I felt like I was an anthropologist, exploring the ruins of a past civilization, brushing off the cobwebs of old – figurative and literal as it turned out, as spiderwebs abounded. Ended up grabbing a branch and brandishing it around like a torch. And yes, eventually the branch stopped being a torch and started being a lightsaber.

It had been some time since I’d been well and truly lost. I had absolutely no idea what direction I’d come in from. I was considering backtracking, when I stumbled across the find of the century. (Not really, but, y’know.)

This tree must’ve been fifty or sixty feet high, and you better believe the ladder slats went all the way to the top. Who knows how old they are.
At the very top were the remnants of a pulley system or rope swing.
Other trees were similarly adorned.

Brought me right back to the forts we’d build in the creek. But this, this was the real deal.

I pressed on, looking for more evidence of civilization. And I found it:

Appearances can be deceiving. That’s no pot, it’s (what I assume to be) a defunct reservoir. Thing’s about as tall as I am.

Didn’t evoke quite the same sense of childhood sentimentality, but it was still cool.

At this time it was about an hour until I was due back at my apartment to greet friends. Still felt no closer to finding an exit. At some point I’d have to text the group and admit that I was lost in the woods. But I pressed on and scaled a hill, leading back to the trail I’d abandoned earlier.

As you can see, new life growing out of dead husks seems to be a theme in these woods.

I managed to find my way back without resorting to GPS, a goal I’d set for myself before setting off on my adventure in the first place.

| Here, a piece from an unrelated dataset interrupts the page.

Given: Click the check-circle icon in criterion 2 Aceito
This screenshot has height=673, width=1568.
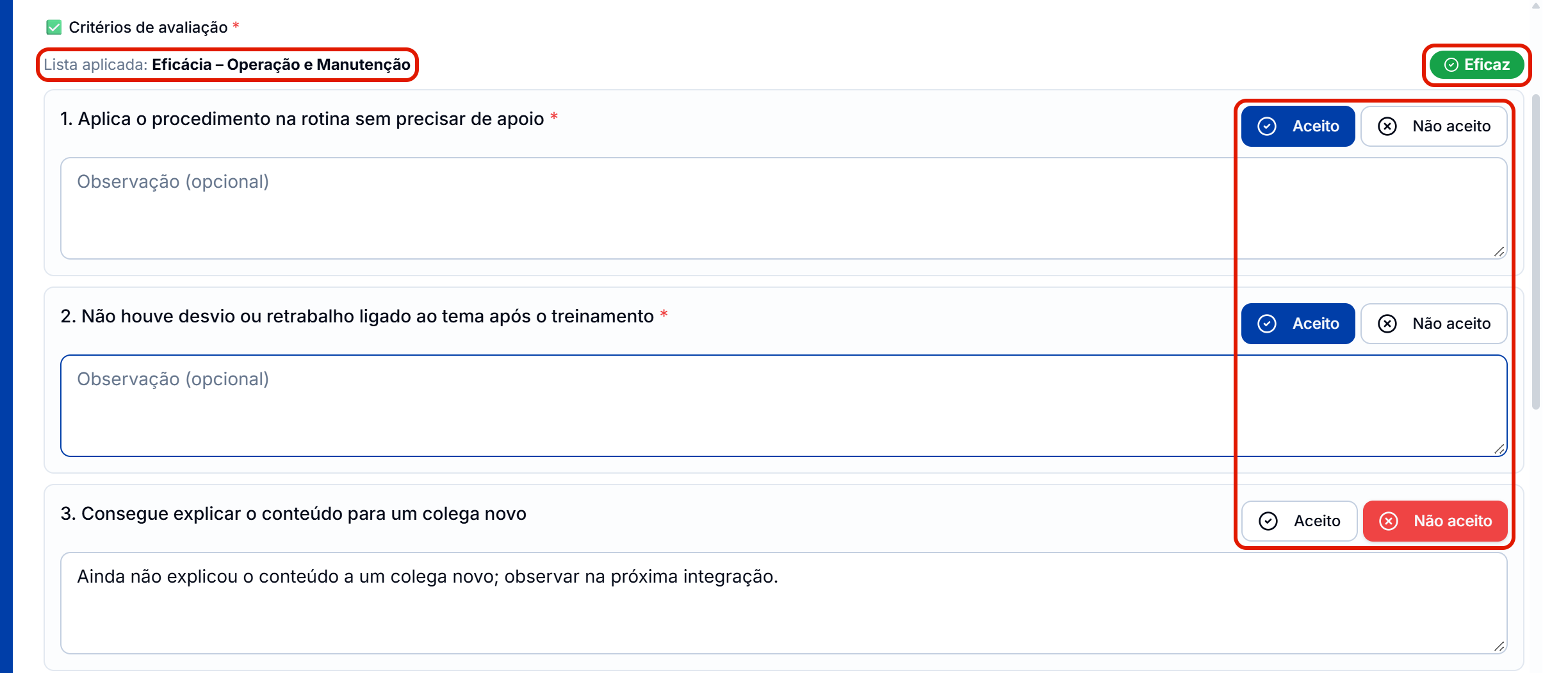Looking at the screenshot, I should tap(1267, 324).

And sure enough, I passed by the house again, and saw that a police cruiser had taken the place of the ambulance. Some family members were standing around the front yard, looking somber. I was glad I knew enough not to cheerily call out “howdy,” but I kind of wish I had less inhibitions against potentially awkward social encounters, or I could’ve really made things surreal for them. “Hi, Sam? Yes, I just wanted to say I’m sorry your father passed, I’m sure he was a good man, I’m glad he got to pass in his own home, surrounded by family. No you don’t know me. Oh I just had a feeling that your name was Sam and that your dad passed away today. Cheerio!” Maybe if I were in Tim’s family I would’ve given it a shot or three.

6 thoughts on “The Tales of Kirkland, Washington

  1. Totally cool tales, Jeff! Loved hearing (and seeing) about your ramble in the woods. Glad your back is some better, and here’s hoping it continues to improve! Oh, and get those new tires!!

  2. I loved the Tales. Yes Betrayal at House on the Hill is perfect for the cabin but games of strategy are not my forte. I like games if luck!

    Loved all you pictures and adventures of the Tale of the Walk in the Woods!